1. shape ($$k$$) parameter of distribution
2. scale ($$\theta$$) parameter of distribution
• Lognormal distribution

• First argument: lognormal_boost_distribution

• Second argument: vector containing (in order):

1. location ($$\mu$$) parameter of distribution
2. scale ($$\sigma$$) parameter of distribution
• Beta distribution

• First argument: beta_boost_distribution

• Second argument: vector containing (in order):

1. $$\alpha$$ parameter of distribution
2. $$\beta$$ parameter of distribution

A number of multivariate distributions are also available in Tudat. These are:

• Multivariate Gaussian distribution.
• Gaussian Cupola distrbution.

For more information on these distributions, you are referred to the in-code Doxygen documentation. Note that only a pdf can be evaluated for these distributions. Also, a Kernel density distribution for multi-variate data is available, see the in-code Doxygen documentation. Note that only a pdf and cdf (no inverse cdf) can be evaluated for this distribution.
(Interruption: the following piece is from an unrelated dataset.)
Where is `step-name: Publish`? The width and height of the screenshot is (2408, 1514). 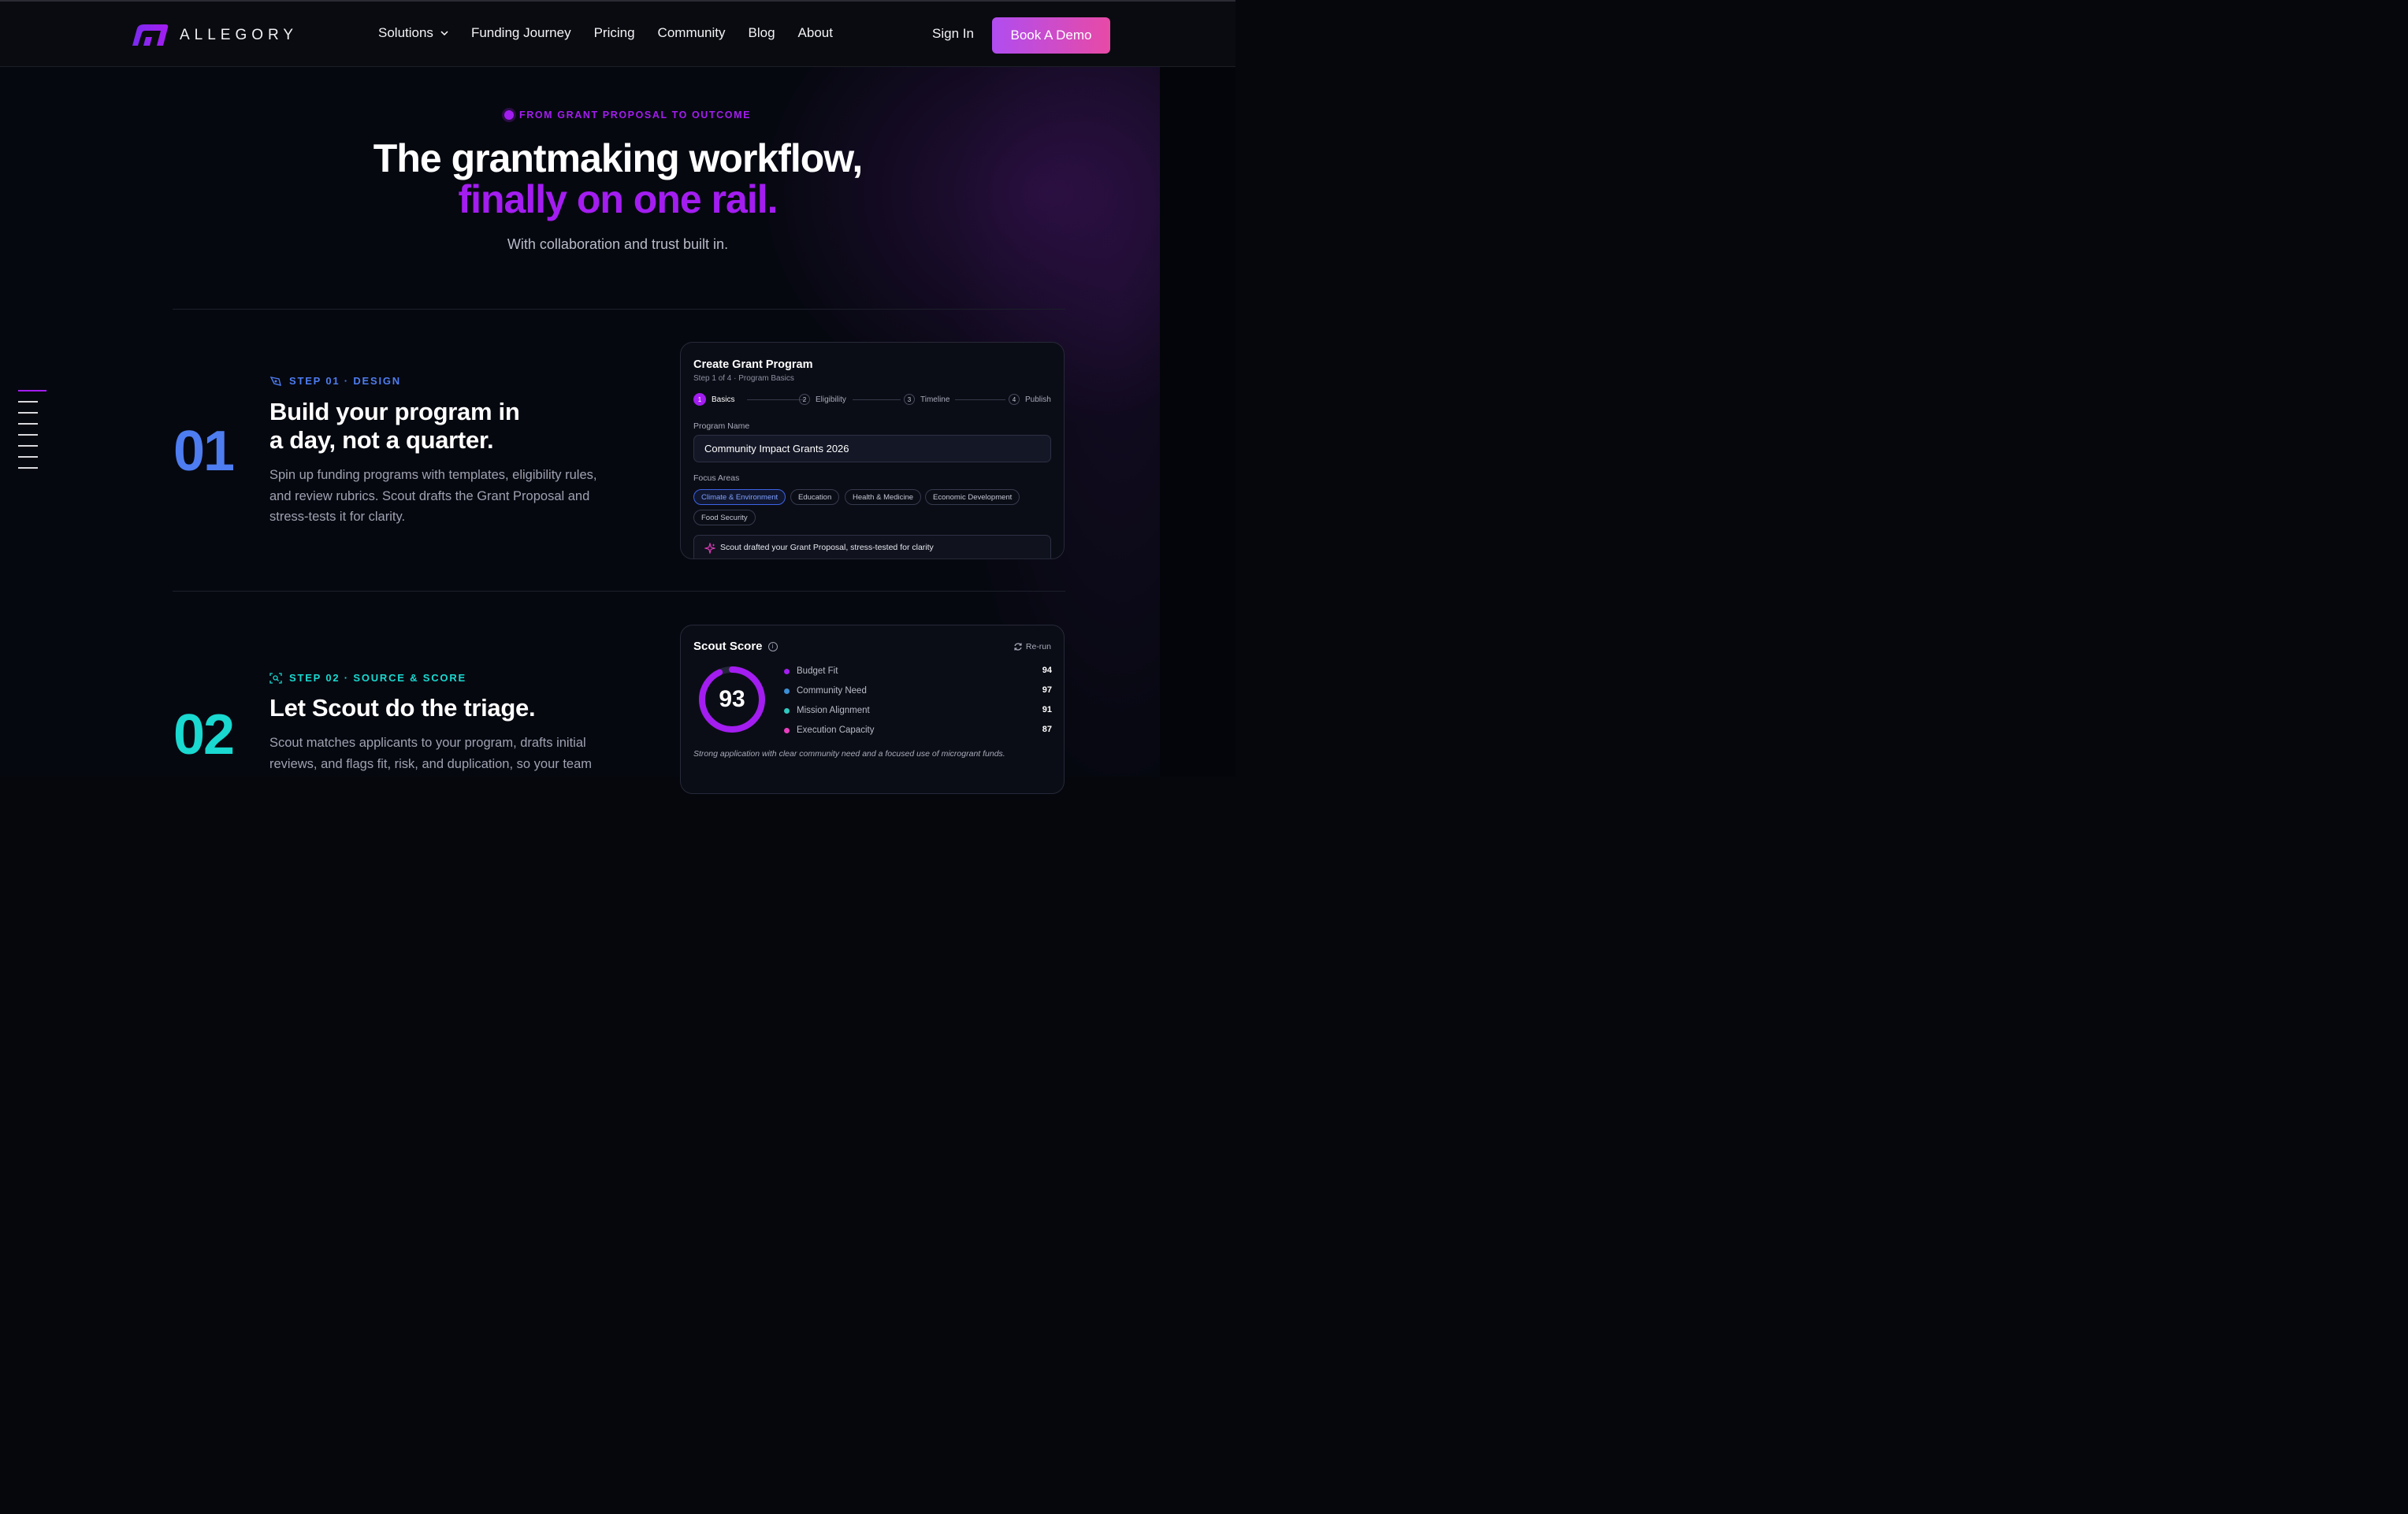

## 7.3.3. Generation of Random Numbers¶

For each of the invertible random variables described above, you can easily create a random number generator which generates variables according to that distribution. For the 6 boost distributions listed above, you can use the same input (type and parameters) as listed above. We provide two interfaces for random variable generation:

• A class ContinuousRandomVariableGenerator, with a getRandomVariableValue that produces random numbers.
• A boost function std::function< double( ) > which produces random numbers every time it is called.
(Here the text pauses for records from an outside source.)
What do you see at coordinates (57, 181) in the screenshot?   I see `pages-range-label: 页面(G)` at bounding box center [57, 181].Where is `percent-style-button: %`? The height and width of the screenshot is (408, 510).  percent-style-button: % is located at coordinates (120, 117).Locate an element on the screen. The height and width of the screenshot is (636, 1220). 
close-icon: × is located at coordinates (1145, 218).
We illustrate these two options with some examples below.

using namespace statistics;

// Define properties of distribution
std::vector< double > parameters;
parameters.push_back( 1.0 );
parameters.push_back( 3.2 );

// Create distribution object
double distributionSeed = 42.0;
std::shared_ptr< RandomVariableGenerator< double > > randomNumberGenerator = createBoostContinuousRandomVariableGenerator(
uniform_boost_distribution, parameters, distributionSeed );

// Create distrubution function
distributionSeed = 43.0;
std::function< double( ) > randomNumberFunction = createBoostContinuousRandomVariableGeneratorFunction(
uniform_boost_distribution, parameters, distributionSeed );

// Generate random variables
std::vector< double > randomVariables1;
std::vector< double > randomVariables2;
for( unsigned int i = 0; i < 1E6; i++ )
{
randomVariables1.push_back( randomNumberGenerator->getRandomVariableValue( ) );
randomVariables2.push_back( randomNumberFunction( ) );
}


The above creates two vectors give a million doubles, distributed according to an uniform distribution with mean of 1 and standard deviation of 3.2.

Note

When creating a random variable generator you must also provide a ‘seed’ value, which initializes the generator. Fixing this value for a given means that the exact same set of random numbers will be generated everytime you run the program.